The United States’ ambassador to the UN, Nikki Haley, warned before the vote Thursday that America would be “taking names” of countries that voted to condemn the administration’s decision. “When we make a decision, at the will of the American people, about where to locate our embassy, we don’t expect those we’ve helped to target us,” she declared. NBC News, CNN
Pro-separatist parties in Catalonia wins election
The Spanish government called an early election in the Catalonia region in an attempt to stop the separatist movement, but with 97 percent of Thursday’s votes counted, pro-independence parties have won a majority of the Parliament’s 135 seats. The previous Catalan administration held an illegal referendum to secede from Spain, and the former president, Carlos Puigdemont of Junts Per Catalunya, is in self-imposed exile in Brussels; if he returns, it’s likely he will be arrested and face charges of sedition and rebellion.
No single party has a majority, but three separatist parties took 70 seats, and could agree to govern as a coalition. Secession is a very divisive issue in the region; the anti-independence Ciutadans Party won 36 seats, the most in the snap election. CNN
UN to vote on additional N Korea sanctions
The UN Security Council is expected to vote Friday on another round of targeted sanctions aimed at further restricting North Korea’s crude oil imports, which fuel its weapons programs. The proposed sanctions come in response to Pyongyang’s November 28 launch of a newly developed intercontinental ballistic missile (ICBM) called a Hwasong-15, which the North Koreans claim is capable of delivering nuclear warheads anywhere in United States.
It was Pyongyang’s third ICMB test this year and its 20th ballistic missile launch of 2017. The United States drafted the text and negotiated it with China. It was circulated to the wider council membership on Thursday, and a vote is scheduled Friday at 1 p.m. EST. VOA
US life expectancy dropped
Life expectancy in the US has dropped for the second year in a row. Americans, on average, can expect to live 78.6 years, which is a small but statistically significant drop from the previous year, says a report from the National Center for Health Statistics.
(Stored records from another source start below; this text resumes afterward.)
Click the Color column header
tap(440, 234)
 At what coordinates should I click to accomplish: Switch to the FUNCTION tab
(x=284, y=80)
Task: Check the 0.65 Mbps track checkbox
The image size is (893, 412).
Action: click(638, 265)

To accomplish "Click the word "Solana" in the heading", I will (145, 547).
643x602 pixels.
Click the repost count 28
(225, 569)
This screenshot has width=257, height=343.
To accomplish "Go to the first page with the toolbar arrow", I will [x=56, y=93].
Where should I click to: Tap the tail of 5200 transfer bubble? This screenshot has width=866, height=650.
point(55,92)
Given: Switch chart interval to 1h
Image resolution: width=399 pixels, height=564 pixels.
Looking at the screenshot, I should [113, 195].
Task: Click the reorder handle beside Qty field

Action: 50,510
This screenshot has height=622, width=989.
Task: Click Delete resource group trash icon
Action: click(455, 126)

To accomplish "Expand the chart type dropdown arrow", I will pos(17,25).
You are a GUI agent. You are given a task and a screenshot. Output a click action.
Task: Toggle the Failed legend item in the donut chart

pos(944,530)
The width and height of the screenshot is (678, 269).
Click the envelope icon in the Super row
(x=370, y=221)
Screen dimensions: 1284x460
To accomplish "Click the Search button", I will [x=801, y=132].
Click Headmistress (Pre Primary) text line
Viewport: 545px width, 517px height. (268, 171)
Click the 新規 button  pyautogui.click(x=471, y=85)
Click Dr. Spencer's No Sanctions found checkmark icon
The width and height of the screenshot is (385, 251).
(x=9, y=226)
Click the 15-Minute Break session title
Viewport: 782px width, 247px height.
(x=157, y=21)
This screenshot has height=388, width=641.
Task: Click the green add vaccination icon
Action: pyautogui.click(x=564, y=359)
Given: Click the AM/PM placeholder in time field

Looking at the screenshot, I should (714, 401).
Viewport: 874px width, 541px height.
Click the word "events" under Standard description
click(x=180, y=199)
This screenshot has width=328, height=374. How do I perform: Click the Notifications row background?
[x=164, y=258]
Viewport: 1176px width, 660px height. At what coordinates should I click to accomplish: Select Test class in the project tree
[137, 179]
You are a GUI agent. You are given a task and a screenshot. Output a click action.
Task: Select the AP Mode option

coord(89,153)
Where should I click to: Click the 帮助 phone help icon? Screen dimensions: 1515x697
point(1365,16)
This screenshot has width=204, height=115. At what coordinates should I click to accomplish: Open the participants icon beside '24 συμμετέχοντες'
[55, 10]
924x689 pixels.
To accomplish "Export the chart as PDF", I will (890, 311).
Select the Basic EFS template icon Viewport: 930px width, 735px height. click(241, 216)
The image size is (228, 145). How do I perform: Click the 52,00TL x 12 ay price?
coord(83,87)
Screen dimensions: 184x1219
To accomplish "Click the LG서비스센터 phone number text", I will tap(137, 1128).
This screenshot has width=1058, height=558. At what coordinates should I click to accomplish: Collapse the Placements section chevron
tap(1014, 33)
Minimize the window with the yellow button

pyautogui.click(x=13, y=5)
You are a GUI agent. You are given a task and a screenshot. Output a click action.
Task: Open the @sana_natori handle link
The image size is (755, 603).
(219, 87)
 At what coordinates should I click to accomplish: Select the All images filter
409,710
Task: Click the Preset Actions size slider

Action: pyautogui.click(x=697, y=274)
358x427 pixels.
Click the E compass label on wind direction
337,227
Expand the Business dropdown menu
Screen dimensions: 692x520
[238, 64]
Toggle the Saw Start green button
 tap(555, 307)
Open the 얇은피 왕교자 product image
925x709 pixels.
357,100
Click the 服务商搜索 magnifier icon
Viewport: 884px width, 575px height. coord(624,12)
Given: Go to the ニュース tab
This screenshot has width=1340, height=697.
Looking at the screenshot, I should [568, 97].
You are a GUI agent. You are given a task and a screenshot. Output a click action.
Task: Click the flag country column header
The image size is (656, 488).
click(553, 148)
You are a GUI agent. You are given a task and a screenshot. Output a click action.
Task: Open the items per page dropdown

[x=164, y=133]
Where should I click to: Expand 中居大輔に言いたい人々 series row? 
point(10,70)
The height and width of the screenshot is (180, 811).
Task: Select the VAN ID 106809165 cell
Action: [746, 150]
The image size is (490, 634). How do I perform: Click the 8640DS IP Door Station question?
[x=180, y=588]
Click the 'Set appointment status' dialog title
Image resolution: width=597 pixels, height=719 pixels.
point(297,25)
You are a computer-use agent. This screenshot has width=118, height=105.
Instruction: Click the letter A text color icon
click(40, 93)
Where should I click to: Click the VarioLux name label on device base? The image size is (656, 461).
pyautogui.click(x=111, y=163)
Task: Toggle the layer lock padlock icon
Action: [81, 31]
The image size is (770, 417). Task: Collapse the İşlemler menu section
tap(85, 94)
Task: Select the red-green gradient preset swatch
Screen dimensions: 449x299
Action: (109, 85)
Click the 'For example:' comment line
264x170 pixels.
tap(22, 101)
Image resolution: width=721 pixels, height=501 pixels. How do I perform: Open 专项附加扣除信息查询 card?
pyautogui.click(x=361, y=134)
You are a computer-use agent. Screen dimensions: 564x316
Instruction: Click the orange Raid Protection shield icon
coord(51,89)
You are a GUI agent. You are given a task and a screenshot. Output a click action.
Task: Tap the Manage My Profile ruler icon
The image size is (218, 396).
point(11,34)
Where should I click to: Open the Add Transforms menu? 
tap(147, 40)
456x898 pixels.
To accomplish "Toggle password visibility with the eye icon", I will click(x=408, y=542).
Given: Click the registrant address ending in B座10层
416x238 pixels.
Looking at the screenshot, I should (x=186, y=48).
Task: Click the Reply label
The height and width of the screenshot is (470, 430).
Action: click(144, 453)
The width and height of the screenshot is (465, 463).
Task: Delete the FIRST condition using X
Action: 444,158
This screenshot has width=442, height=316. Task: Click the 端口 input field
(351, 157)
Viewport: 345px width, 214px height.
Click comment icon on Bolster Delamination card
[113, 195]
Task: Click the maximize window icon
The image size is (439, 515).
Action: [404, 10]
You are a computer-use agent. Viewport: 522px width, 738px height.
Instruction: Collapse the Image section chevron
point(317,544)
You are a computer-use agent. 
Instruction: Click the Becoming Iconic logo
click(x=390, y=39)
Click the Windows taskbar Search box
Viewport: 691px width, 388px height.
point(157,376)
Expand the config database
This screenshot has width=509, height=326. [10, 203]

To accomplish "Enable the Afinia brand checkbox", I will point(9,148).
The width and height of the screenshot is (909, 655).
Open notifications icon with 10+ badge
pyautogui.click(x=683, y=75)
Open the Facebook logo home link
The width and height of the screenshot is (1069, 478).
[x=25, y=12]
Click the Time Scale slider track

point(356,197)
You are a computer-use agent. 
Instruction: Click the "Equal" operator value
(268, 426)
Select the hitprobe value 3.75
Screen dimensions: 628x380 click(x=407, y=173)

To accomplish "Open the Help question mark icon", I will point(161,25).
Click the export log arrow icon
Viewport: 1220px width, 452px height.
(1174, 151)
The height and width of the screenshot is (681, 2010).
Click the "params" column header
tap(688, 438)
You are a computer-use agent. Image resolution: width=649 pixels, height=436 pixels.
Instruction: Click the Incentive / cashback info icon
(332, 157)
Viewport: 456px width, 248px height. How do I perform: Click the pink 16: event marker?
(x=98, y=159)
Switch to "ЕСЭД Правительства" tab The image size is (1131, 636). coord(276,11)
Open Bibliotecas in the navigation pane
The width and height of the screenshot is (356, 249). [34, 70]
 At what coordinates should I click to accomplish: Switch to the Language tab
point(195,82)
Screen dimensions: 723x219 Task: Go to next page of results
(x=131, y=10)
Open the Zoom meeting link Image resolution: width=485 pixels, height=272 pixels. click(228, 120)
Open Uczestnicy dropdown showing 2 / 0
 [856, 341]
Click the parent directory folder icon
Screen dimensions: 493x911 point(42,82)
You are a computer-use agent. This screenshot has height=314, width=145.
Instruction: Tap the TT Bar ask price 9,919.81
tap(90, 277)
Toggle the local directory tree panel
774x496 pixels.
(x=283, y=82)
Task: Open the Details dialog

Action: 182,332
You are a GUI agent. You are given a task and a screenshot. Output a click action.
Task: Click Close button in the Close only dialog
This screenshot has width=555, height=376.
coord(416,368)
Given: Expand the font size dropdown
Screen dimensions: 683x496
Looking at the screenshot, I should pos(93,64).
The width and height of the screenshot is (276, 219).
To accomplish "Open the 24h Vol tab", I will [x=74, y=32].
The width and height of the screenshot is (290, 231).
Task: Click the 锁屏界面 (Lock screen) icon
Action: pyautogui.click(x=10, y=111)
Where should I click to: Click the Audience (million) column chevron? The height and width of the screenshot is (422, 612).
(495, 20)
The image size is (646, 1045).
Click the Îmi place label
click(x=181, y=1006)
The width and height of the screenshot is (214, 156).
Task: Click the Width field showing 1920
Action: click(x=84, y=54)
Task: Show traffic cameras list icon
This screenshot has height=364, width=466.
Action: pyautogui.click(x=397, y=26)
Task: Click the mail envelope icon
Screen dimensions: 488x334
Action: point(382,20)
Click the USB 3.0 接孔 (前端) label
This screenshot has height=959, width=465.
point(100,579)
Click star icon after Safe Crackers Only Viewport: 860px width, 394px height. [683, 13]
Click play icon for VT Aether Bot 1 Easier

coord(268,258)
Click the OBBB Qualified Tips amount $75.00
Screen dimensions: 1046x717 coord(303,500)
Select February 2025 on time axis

A multi-year drop in life expectancy is rare for the US. You’d have to go back to the ’60s to find the last time it dipped two years in a row. So, what’s fueling the decline? Part of it can be explained by the increases in drug overdose deaths we’ve seen the past couple of years. CNN
China gears up to reduce impact of US tax cut
Chinese companies with international ambitions are caught in a serious dilemma by the US move to cut corporate tax rates. The move has made the US an attractive destination for Chinese companies facing very high taxes and other restrictions at home. On the other hand, they face the risk of being punished by Chinese authorities who are opposed to “unnecessary” overseas investments.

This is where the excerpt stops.